## Testo proposto

------------------------------------

La PlayStation 3 è dotata, infatti, di un sistema di firma digitale che consente alla console di riconoscere i contenuti legali, ma il gruppo di hacker failOverflow è riuscito a scoprire la chiave di identificazione sfruttando una falla del sistema. Utilizzando questa chiave di identificazione la console riconosce valido, e quindi legge, qualsiasi programma.
Hotz (già conosciuto per essere stato il primo a craccare un iPhone), nello specifico, ha diffuso attraverso il suo sito personale una versione modificata del programma della console, corredata da un video esplicativo. Il programma non permette di lanciare giochi piratati ma di installare contenuti – come gli emulatori – altrimenti impossibili da usare.
George Hotz rifiuta, tuttavia, l’accusa di voler incoraggiare la pirateria dei videogiochi: l’obiettivo degli hacker è piuttosto quello di “permettere il funzionamento di Linux su tutte le PlayStation 3” che, in effetti, non accetta più i programmi basati sul sistema operativo dopo che la società ha diffuso un aggiornamento della console, causando le ire della comunità di giocatori fedele all’open source.
La battaglia legale si era interrotta a gennaio per una questione giuridica riguardo la sede in cui istituire causa: in California, dove ha sede Sony Computer Entertainment America, o nel New Jersey, dove risiede Hotz? Sony vuole che il procedimento si svolga in California, ma ha bisogno di prove che avvalorino le sue tesi e consentano ai giudici di vietare la diffusione di questi strumenti, che violerebbero il Digital Millennium Copyright Act e il Computer Fraud and Abuse Act.

------------------------------------

## Dati estratti
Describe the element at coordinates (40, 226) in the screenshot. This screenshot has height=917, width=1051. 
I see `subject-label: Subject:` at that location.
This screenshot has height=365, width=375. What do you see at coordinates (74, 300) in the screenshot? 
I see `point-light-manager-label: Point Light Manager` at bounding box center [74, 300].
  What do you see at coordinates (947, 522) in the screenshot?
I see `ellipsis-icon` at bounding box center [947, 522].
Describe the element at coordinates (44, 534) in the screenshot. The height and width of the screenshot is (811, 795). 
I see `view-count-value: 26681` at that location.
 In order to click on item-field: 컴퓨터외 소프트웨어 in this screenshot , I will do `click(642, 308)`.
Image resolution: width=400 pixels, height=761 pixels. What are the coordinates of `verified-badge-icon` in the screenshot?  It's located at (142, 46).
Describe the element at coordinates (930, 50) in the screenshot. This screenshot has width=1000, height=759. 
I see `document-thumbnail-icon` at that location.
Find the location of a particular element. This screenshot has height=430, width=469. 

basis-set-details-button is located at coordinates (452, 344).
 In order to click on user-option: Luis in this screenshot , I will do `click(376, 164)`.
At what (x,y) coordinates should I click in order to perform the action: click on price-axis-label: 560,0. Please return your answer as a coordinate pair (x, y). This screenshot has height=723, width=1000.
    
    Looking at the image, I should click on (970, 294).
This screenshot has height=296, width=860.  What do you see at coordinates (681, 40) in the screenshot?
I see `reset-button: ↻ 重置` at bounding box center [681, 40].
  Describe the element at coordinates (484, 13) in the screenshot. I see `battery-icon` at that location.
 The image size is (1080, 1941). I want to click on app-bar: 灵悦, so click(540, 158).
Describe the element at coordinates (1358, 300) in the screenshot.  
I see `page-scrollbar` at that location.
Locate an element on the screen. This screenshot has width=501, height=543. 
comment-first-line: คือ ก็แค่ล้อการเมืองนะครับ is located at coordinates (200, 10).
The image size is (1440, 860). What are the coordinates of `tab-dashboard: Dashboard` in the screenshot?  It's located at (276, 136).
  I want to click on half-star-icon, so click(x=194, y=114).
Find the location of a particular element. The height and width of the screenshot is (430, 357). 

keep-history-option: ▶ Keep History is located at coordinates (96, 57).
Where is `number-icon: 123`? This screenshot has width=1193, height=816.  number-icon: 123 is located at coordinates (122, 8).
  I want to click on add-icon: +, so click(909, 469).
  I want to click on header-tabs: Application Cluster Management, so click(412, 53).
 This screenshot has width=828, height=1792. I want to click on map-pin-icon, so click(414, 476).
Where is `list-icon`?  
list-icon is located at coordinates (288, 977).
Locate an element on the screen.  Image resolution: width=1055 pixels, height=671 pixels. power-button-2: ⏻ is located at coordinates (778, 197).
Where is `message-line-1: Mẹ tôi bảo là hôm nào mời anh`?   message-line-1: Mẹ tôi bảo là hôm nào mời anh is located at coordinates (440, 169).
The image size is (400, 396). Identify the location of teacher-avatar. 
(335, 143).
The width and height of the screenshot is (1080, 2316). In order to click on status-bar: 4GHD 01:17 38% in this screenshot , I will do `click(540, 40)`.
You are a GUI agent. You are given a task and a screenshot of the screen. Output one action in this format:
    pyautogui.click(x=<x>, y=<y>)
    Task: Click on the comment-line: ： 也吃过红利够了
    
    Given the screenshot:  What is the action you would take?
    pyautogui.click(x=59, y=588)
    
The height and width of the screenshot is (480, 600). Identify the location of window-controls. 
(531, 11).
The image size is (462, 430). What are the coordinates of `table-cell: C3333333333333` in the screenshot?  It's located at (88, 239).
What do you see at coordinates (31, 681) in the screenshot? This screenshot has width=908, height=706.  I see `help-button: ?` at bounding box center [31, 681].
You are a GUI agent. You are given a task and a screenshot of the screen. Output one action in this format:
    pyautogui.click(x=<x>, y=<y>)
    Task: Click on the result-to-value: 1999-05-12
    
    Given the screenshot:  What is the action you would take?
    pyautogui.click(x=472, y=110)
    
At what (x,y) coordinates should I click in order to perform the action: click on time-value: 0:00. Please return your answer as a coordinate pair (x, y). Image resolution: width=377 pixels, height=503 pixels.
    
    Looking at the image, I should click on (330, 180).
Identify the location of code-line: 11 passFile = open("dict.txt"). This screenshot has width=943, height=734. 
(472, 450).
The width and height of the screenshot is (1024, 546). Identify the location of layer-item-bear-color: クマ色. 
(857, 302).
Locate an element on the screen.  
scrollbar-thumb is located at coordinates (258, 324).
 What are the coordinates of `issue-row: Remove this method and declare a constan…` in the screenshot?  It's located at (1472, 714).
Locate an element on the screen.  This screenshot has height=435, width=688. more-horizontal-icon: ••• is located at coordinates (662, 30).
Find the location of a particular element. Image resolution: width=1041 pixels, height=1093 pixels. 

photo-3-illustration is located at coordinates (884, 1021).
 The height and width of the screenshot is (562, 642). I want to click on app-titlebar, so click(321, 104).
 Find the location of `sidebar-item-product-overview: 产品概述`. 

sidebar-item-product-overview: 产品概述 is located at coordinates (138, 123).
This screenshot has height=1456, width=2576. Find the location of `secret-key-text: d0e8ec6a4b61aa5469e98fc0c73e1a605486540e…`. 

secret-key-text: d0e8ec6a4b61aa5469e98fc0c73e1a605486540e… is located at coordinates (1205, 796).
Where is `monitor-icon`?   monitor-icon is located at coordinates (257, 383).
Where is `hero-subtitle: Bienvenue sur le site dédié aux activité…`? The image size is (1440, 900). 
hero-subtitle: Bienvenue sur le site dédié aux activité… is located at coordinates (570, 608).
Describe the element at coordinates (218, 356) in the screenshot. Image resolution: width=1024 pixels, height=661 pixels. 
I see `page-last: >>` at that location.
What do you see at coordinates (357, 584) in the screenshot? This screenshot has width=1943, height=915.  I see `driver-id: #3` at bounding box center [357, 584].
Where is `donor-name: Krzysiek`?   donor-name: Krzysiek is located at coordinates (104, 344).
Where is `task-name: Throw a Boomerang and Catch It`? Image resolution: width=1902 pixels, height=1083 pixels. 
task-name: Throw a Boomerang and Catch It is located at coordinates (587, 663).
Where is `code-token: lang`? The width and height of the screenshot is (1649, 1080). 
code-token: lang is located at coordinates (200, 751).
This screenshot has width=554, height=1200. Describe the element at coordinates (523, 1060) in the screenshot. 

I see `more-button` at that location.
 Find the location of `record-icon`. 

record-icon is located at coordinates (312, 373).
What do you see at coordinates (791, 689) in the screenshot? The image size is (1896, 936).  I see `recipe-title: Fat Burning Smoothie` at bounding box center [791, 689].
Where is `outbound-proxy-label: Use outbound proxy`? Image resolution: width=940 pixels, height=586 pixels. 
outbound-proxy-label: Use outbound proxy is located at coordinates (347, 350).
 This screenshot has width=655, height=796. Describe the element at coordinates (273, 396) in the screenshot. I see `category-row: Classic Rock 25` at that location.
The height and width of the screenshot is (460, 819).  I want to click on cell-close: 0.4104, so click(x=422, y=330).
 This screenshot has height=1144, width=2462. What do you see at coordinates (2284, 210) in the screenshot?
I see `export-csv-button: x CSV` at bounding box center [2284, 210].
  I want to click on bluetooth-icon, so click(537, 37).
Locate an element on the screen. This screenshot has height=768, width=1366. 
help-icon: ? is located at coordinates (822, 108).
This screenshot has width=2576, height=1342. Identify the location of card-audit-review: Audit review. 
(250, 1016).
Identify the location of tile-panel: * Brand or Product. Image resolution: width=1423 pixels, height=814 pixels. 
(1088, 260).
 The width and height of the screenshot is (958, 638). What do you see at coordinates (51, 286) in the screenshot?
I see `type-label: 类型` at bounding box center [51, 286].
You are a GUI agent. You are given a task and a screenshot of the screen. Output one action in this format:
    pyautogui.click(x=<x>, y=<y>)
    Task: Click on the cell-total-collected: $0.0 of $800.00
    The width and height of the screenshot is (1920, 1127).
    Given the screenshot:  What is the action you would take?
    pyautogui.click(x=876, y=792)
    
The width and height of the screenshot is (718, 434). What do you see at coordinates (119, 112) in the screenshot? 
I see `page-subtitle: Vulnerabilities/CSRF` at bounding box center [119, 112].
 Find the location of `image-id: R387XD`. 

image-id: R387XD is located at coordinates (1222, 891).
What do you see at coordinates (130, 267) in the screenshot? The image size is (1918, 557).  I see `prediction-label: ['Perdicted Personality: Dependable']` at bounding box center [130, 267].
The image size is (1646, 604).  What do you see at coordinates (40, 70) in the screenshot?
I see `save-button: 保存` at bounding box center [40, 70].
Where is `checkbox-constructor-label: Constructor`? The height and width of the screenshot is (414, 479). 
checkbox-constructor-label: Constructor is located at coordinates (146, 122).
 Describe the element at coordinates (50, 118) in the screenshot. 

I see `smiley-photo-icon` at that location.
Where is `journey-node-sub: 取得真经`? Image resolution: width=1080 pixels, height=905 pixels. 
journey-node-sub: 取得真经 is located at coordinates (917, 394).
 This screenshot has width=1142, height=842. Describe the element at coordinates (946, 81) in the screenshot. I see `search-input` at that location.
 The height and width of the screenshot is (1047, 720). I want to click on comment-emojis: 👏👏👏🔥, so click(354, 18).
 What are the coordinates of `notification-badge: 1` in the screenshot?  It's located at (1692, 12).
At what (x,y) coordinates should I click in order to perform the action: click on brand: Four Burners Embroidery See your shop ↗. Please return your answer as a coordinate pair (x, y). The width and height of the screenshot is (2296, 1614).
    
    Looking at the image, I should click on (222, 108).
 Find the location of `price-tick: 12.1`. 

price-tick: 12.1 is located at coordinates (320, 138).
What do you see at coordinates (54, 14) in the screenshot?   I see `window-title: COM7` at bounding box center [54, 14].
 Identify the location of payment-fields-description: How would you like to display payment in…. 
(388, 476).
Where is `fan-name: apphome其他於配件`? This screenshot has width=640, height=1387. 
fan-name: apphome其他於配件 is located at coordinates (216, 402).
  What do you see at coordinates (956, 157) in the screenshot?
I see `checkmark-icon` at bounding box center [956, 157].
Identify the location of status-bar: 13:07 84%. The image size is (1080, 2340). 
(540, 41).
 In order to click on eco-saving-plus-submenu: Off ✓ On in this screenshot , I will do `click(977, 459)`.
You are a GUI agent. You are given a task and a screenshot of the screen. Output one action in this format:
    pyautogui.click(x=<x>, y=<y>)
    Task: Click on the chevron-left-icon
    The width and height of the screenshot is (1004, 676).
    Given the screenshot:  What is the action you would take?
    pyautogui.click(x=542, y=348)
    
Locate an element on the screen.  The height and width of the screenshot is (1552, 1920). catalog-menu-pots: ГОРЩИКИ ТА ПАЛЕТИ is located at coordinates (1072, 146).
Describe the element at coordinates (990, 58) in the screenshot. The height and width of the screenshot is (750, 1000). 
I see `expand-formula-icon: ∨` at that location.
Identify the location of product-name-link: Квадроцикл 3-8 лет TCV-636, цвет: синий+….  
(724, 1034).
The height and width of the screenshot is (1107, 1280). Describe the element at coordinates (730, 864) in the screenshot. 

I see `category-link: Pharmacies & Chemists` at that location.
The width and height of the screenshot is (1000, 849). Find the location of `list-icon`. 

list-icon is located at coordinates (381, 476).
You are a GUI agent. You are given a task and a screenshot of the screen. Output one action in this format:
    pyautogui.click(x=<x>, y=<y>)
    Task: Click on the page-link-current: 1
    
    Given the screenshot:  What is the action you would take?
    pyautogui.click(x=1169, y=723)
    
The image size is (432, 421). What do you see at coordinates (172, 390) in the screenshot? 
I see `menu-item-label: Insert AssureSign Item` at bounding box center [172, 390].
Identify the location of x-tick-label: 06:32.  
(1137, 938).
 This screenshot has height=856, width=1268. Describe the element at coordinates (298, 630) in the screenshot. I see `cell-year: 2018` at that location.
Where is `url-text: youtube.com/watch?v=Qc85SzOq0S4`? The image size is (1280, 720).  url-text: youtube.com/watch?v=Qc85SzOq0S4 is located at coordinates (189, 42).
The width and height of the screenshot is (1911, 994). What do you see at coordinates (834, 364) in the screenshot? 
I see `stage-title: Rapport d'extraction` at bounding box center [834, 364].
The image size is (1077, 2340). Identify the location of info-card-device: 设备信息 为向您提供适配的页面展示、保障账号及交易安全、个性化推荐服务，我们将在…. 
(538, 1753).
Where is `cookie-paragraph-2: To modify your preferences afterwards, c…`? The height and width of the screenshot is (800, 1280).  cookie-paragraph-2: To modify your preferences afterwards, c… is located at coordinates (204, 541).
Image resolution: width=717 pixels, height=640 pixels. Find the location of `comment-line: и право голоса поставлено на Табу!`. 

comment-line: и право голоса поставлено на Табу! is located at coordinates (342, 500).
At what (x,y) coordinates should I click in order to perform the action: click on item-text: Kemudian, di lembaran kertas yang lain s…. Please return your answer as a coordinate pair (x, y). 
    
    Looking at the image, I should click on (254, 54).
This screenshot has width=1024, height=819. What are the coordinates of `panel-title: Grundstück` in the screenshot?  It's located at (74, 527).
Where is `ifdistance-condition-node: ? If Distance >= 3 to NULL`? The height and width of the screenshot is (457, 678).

------------------------------------

## Consegna
Aggiorna il testo sulla PlayStation 3 da "George Hotz rifiuta, tuttavia, l’accusa" fino a "fedele all’open source." compreso, sostituendo "giocatori" con "utenti". Le righe sono materiale a sé, distinto dal testo sulla PlayStation 3.

## Spazio risposta
George Hotz rifiuta, tuttavia, l’accusa di voler incoraggiare la pirateria dei videogiochi: l’obiettivo degli hacker è piuttosto quello di “permettere il funzionamento di Linux su tutte le PlayStation 3” che, in effetti, non accetta più i programmi basati sul sistema operativo dopo che la società ha diffuso un aggiornamento della console, causando le ire della comunità di utenti fedele all’open source.